近年の開業医は、往診は少なくなっていたのだが、最近 また増えてきているのかなぁ。 私の幼かった時には、車もないので自転車でエッチラオッチラ往診してくださった。 自宅に電話等ないのが当たり前の時代で交番まで走り往診をお願いする電話をかけた記憶がある。
往診が頼めるのであれば、助かる。 勿論、安易に往診を頼むべきでないし、患者側のモラルも必要である。

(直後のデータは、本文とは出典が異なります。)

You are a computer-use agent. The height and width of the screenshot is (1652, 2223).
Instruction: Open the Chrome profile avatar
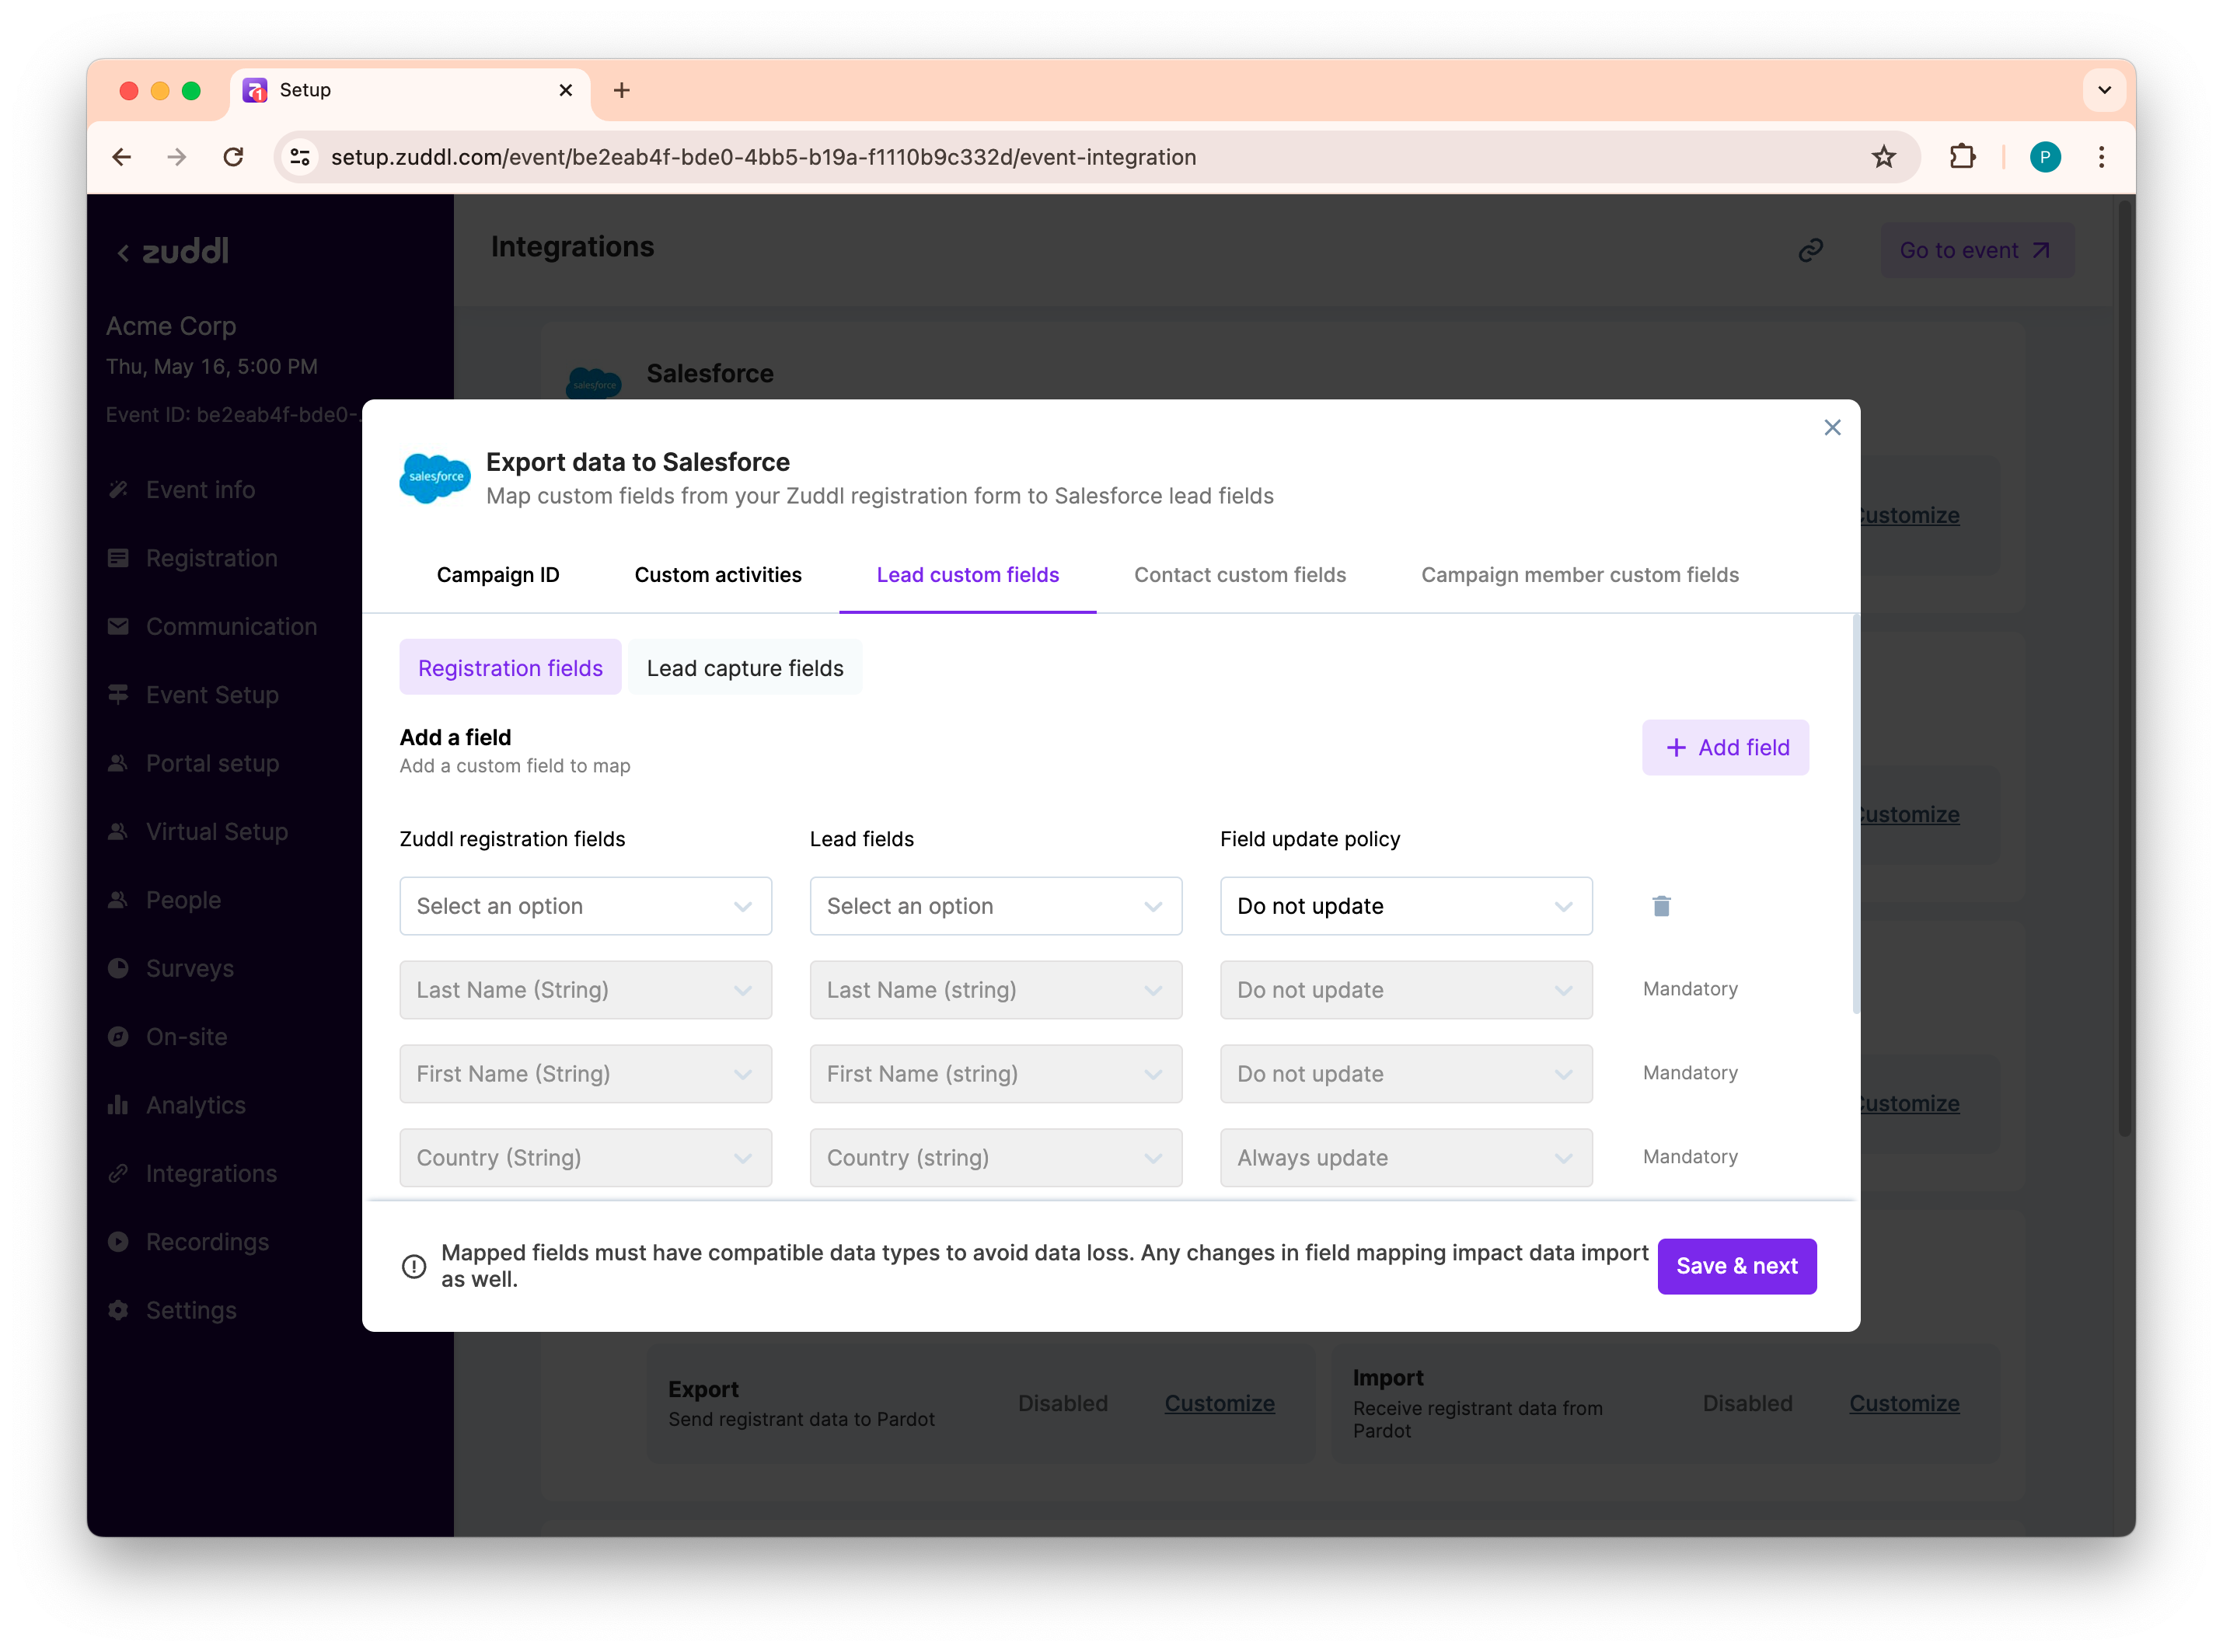point(2044,157)
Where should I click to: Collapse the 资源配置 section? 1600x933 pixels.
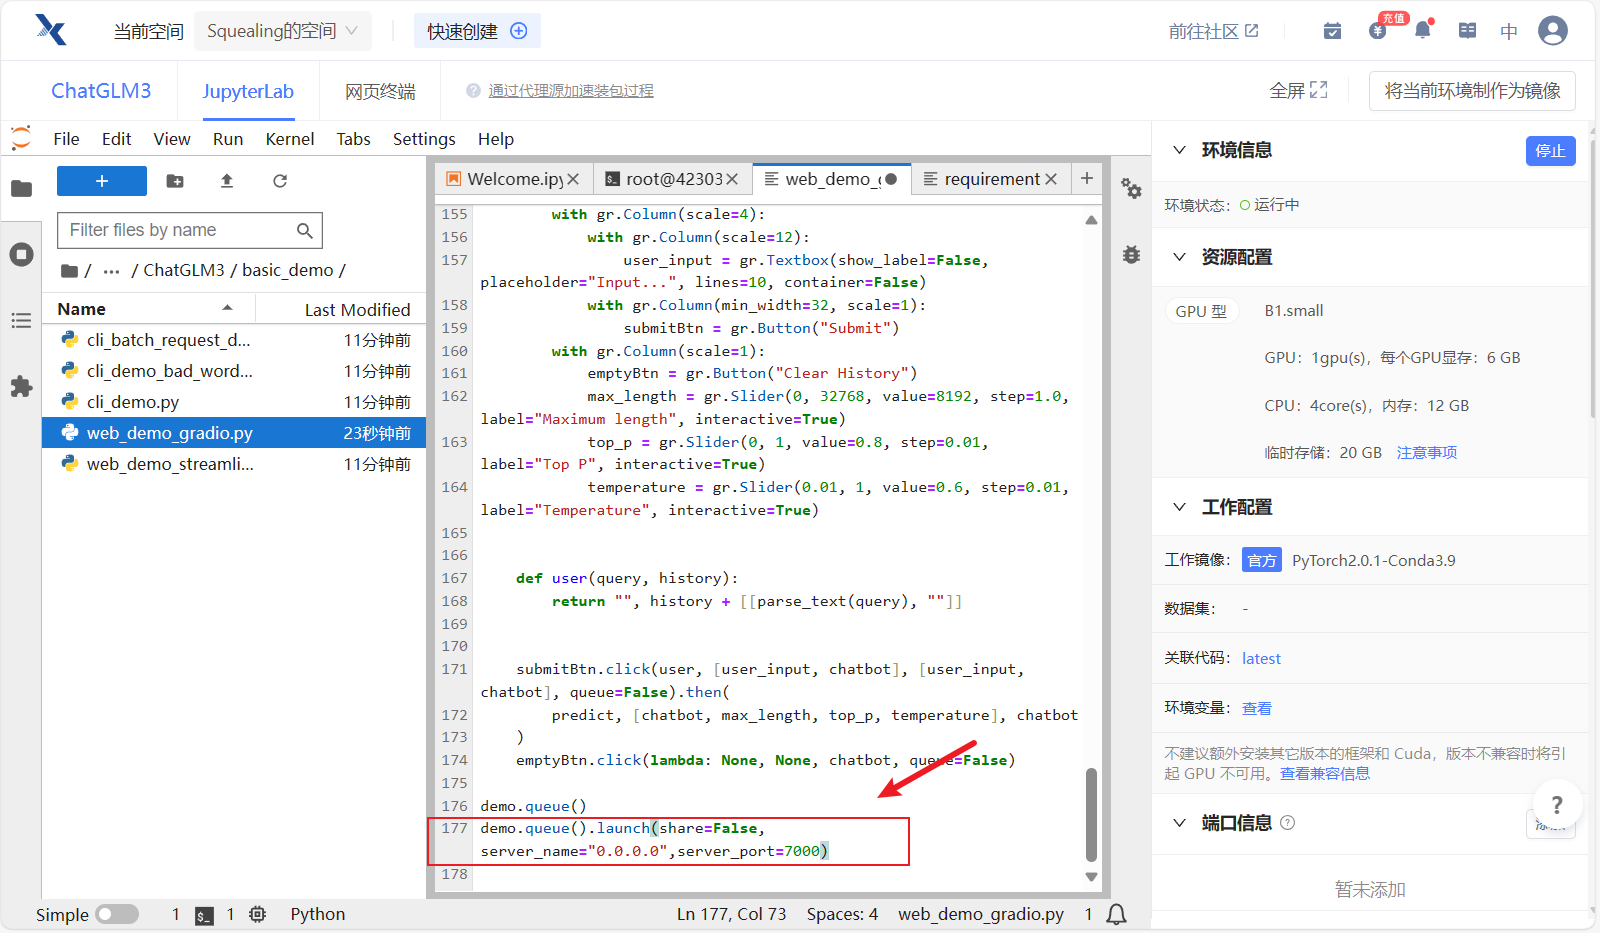pos(1180,257)
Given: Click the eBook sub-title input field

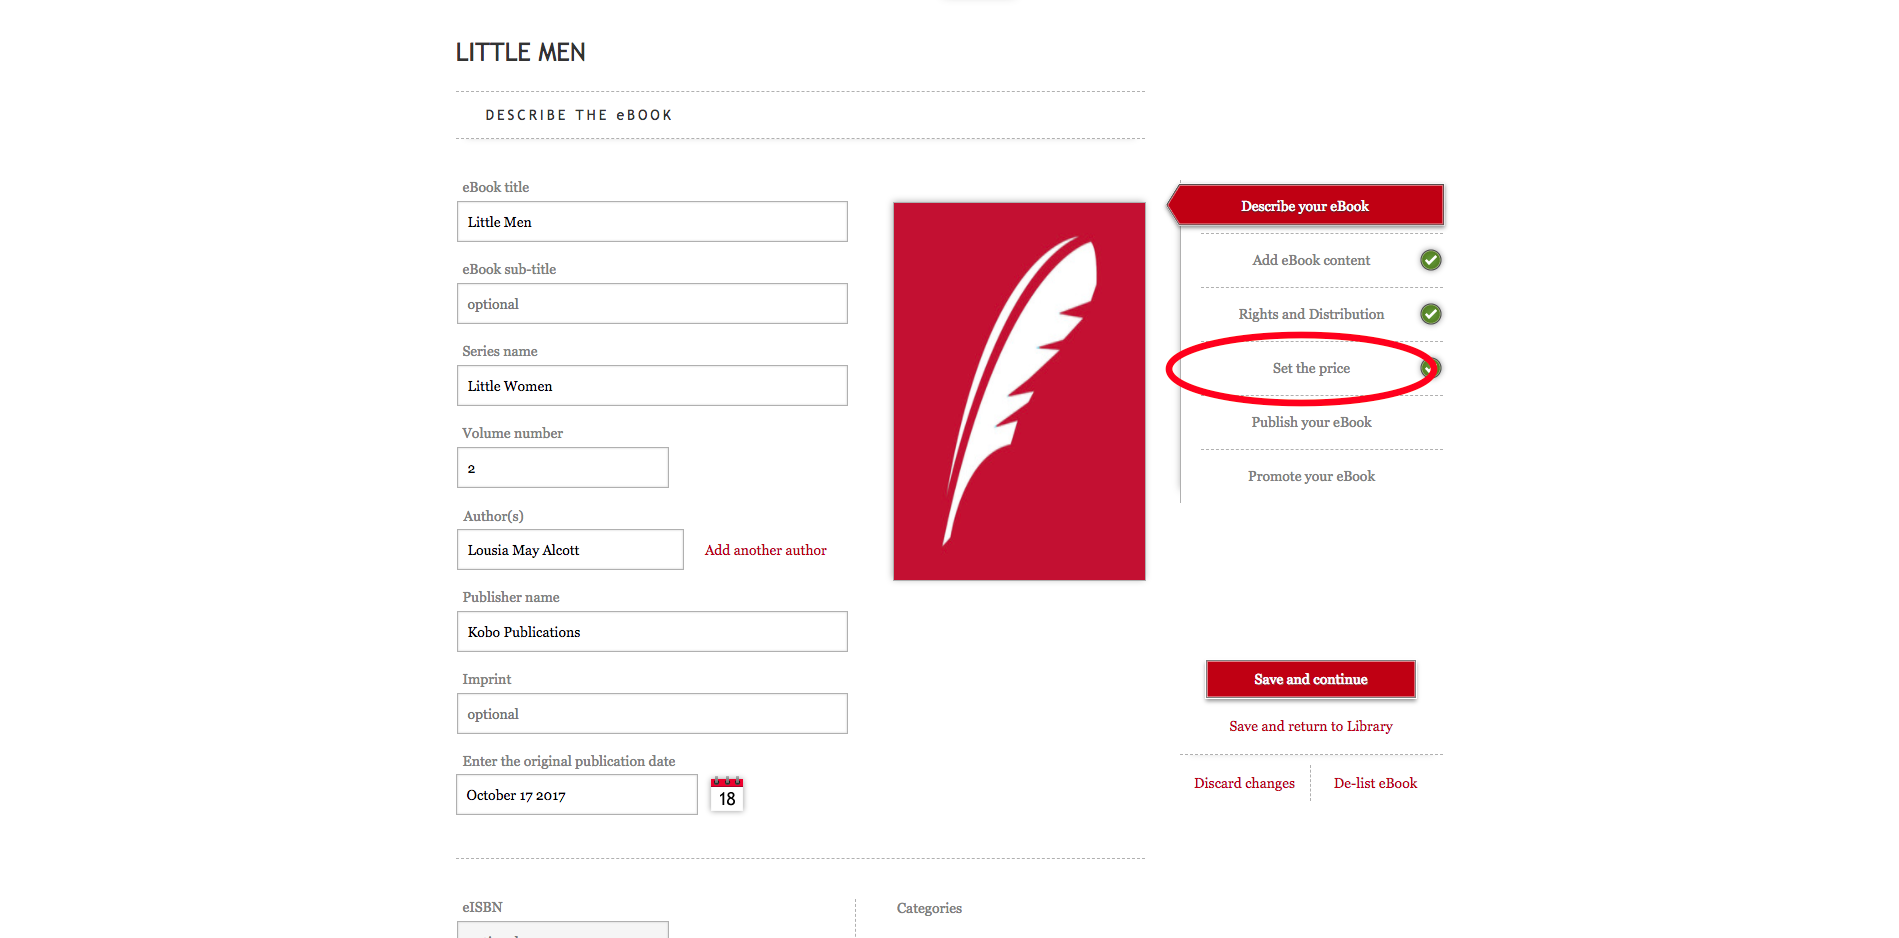Looking at the screenshot, I should 652,304.
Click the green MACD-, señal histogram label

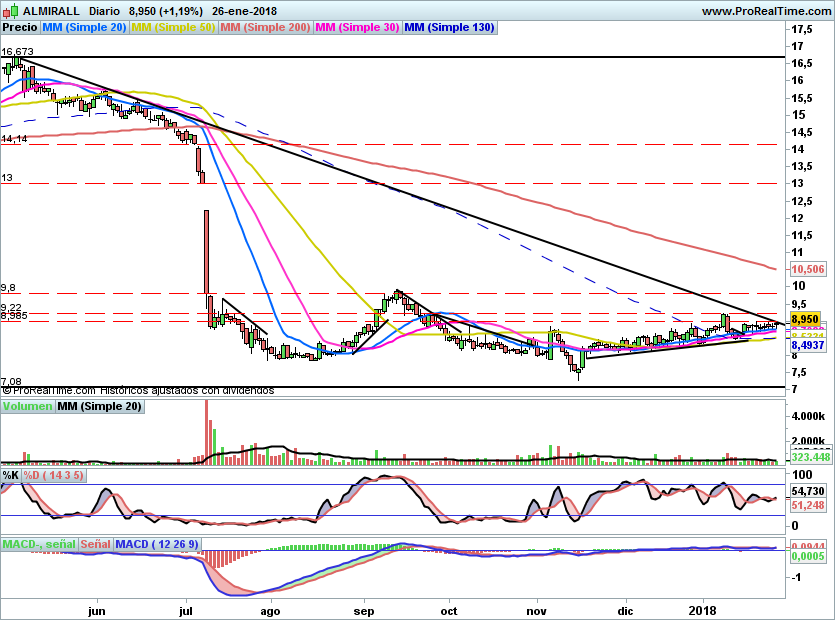[x=39, y=544]
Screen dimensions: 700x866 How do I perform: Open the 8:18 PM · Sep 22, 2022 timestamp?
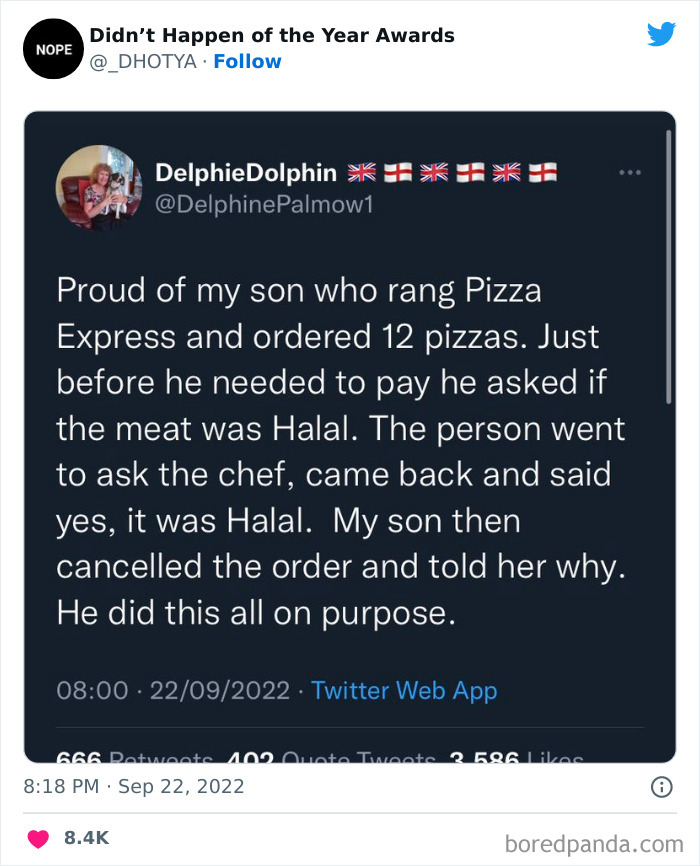click(133, 787)
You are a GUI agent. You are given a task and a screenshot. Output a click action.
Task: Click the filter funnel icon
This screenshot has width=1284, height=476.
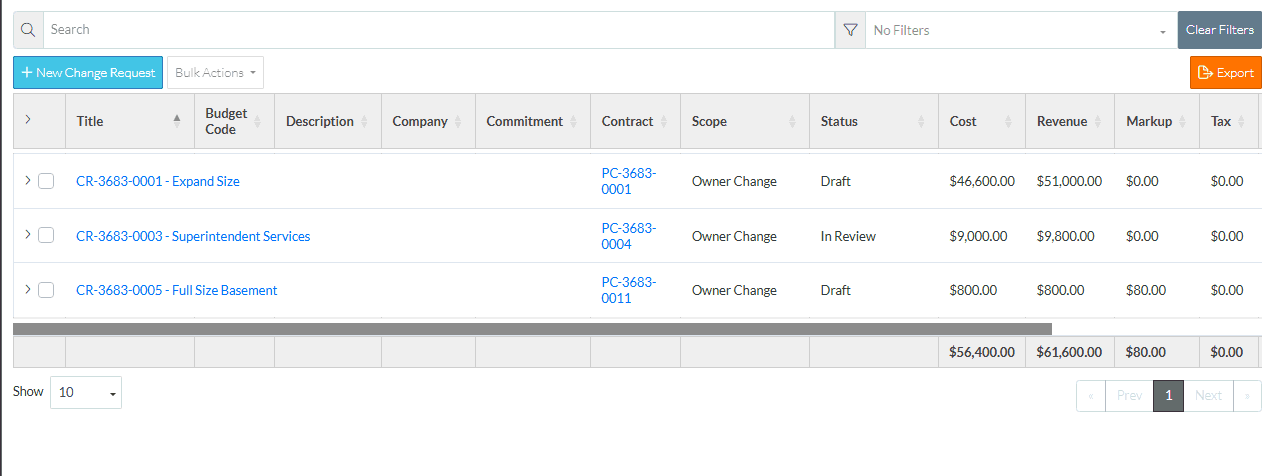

昨日の地震で母の言葉が思い出した。 母の病が軽かったころの事だ。 「若し、地震が来て避難しなければならなかったら、私を置いて行っていいからね」と地震の起きる度に繰り返し言っていた。 人一倍不安がりの癖ににである。 あの頃の母は、充分に動けた。「全く余計な事ばかり言って」と思ってはいたが「大丈夫、一緒に避難できるよ」と声をかけていた。 おそらく、今の母はそんな風に考える事も出来ないだろう。 自分の事を考えるのだって、いっぱいいっぱいなのだろうから。